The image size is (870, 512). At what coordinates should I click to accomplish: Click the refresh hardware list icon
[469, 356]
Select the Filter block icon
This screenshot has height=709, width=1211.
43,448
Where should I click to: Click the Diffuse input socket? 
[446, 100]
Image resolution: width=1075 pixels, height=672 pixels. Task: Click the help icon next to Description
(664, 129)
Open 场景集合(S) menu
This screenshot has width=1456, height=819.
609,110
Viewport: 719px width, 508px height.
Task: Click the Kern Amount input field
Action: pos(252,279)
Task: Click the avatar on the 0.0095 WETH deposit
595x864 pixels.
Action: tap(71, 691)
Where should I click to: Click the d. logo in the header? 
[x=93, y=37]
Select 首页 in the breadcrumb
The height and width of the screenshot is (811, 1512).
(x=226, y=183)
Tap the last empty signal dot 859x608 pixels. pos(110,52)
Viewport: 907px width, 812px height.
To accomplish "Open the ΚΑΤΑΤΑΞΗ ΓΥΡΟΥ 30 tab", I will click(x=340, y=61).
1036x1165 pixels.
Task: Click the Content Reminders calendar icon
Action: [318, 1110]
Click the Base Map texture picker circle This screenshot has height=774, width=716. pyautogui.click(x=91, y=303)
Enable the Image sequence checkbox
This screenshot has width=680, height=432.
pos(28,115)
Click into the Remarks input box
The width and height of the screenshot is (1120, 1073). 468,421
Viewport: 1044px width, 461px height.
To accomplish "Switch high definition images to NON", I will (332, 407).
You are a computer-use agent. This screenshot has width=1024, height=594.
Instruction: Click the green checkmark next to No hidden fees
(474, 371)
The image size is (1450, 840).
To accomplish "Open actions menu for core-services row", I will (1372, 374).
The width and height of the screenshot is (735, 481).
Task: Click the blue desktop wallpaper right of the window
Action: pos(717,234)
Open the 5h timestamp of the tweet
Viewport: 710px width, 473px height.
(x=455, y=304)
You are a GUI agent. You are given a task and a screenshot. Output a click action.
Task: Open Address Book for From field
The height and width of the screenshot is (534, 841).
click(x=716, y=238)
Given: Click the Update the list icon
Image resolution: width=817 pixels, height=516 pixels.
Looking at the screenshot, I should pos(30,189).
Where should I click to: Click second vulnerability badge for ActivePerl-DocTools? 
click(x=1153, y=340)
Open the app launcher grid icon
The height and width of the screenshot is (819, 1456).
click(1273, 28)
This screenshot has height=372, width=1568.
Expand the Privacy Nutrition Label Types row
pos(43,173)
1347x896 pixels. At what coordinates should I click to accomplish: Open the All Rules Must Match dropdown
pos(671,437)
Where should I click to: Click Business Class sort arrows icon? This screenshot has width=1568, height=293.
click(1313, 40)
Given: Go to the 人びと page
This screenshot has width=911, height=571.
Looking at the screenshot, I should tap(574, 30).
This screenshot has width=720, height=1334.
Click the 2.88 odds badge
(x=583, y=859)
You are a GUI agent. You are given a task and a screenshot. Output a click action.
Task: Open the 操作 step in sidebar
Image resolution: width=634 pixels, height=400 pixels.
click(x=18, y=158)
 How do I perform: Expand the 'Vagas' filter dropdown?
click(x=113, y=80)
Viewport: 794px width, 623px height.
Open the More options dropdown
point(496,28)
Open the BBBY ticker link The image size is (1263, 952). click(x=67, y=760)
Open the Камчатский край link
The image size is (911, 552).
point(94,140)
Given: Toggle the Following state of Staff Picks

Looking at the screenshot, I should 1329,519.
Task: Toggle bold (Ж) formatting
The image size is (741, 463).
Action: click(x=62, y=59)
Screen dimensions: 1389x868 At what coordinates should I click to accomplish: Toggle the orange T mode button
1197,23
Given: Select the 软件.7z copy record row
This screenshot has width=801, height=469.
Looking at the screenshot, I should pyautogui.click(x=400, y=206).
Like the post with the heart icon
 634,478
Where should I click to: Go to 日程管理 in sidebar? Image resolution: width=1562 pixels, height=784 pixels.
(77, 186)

☆ ☆ ☆ ☆

## Task requirements:
Return every one of the rows above verbatim, line for line, with no changes.

## The result:
The image size is (870, 512). At what coordinates should I click to accomplish: Click the refresh hardware list icon
[469, 356]
Select the Filter block icon
This screenshot has height=709, width=1211.
43,448
Where should I click to: Click the Diffuse input socket? 
[446, 100]
Image resolution: width=1075 pixels, height=672 pixels. Task: Click the help icon next to Description
(664, 129)
Open 场景集合(S) menu
This screenshot has width=1456, height=819.
609,110
Viewport: 719px width, 508px height.
Task: Click the Kern Amount input field
Action: pos(252,279)
Task: Click the avatar on the 0.0095 WETH deposit
595x864 pixels.
Action: tap(71, 691)
Where should I click to: Click the d. logo in the header? 
[x=93, y=37]
Select 首页 in the breadcrumb
The height and width of the screenshot is (811, 1512).
(x=226, y=183)
Tap the last empty signal dot 859x608 pixels. pos(110,52)
Viewport: 907px width, 812px height.
To accomplish "Open the ΚΑΤΑΤΑΞΗ ΓΥΡΟΥ 30 tab", I will click(x=340, y=61).
1036x1165 pixels.
Task: Click the Content Reminders calendar icon
Action: [318, 1110]
Click the Base Map texture picker circle This screenshot has height=774, width=716. pyautogui.click(x=91, y=303)
Enable the Image sequence checkbox
This screenshot has width=680, height=432.
pos(28,115)
Click into the Remarks input box
The width and height of the screenshot is (1120, 1073). 468,421
Viewport: 1044px width, 461px height.
To accomplish "Switch high definition images to NON", I will (332, 407).
You are a computer-use agent. This screenshot has width=1024, height=594.
Instruction: Click the green checkmark next to No hidden fees
(474, 371)
The image size is (1450, 840).
To accomplish "Open actions menu for core-services row", I will (1372, 374).
The width and height of the screenshot is (735, 481).
Task: Click the blue desktop wallpaper right of the window
Action: pos(717,234)
Open the 5h timestamp of the tweet
Viewport: 710px width, 473px height.
(x=455, y=304)
You are a GUI agent. You are given a task and a screenshot. Output a click action.
Task: Open Address Book for From field
The height and width of the screenshot is (534, 841).
click(x=716, y=238)
Given: Click the Update the list icon
Image resolution: width=817 pixels, height=516 pixels.
Looking at the screenshot, I should pos(30,189).
Where should I click to: Click second vulnerability badge for ActivePerl-DocTools? 
click(x=1153, y=340)
Open the app launcher grid icon
The height and width of the screenshot is (819, 1456).
click(1273, 28)
This screenshot has height=372, width=1568.
Expand the Privacy Nutrition Label Types row
pos(43,173)
1347x896 pixels. At what coordinates should I click to accomplish: Open the All Rules Must Match dropdown
pos(671,437)
Where should I click to: Click Business Class sort arrows icon? This screenshot has width=1568, height=293.
click(1313, 40)
Given: Go to the 人びと page
This screenshot has width=911, height=571.
Looking at the screenshot, I should tap(574, 30).
This screenshot has width=720, height=1334.
Click the 2.88 odds badge
(x=583, y=859)
You are a GUI agent. You are given a task and a screenshot. Output a click action.
Task: Open the 操作 step in sidebar
Image resolution: width=634 pixels, height=400 pixels.
click(x=18, y=158)
 How do I perform: Expand the 'Vagas' filter dropdown?
click(x=113, y=80)
Viewport: 794px width, 623px height.
Open the More options dropdown
point(496,28)
Open the BBBY ticker link The image size is (1263, 952). click(x=67, y=760)
Open the Камчатский край link
The image size is (911, 552).
point(94,140)
Given: Toggle the Following state of Staff Picks

Looking at the screenshot, I should 1329,519.
Task: Toggle bold (Ж) formatting
The image size is (741, 463).
Action: click(x=62, y=59)
Screen dimensions: 1389x868 At what coordinates should I click to accomplish: Toggle the orange T mode button
1197,23
Given: Select the 软件.7z copy record row
This screenshot has width=801, height=469.
Looking at the screenshot, I should pyautogui.click(x=400, y=206).
Like the post with the heart icon
 634,478
Where should I click to: Go to 日程管理 in sidebar? Image resolution: width=1562 pixels, height=784 pixels.
(77, 186)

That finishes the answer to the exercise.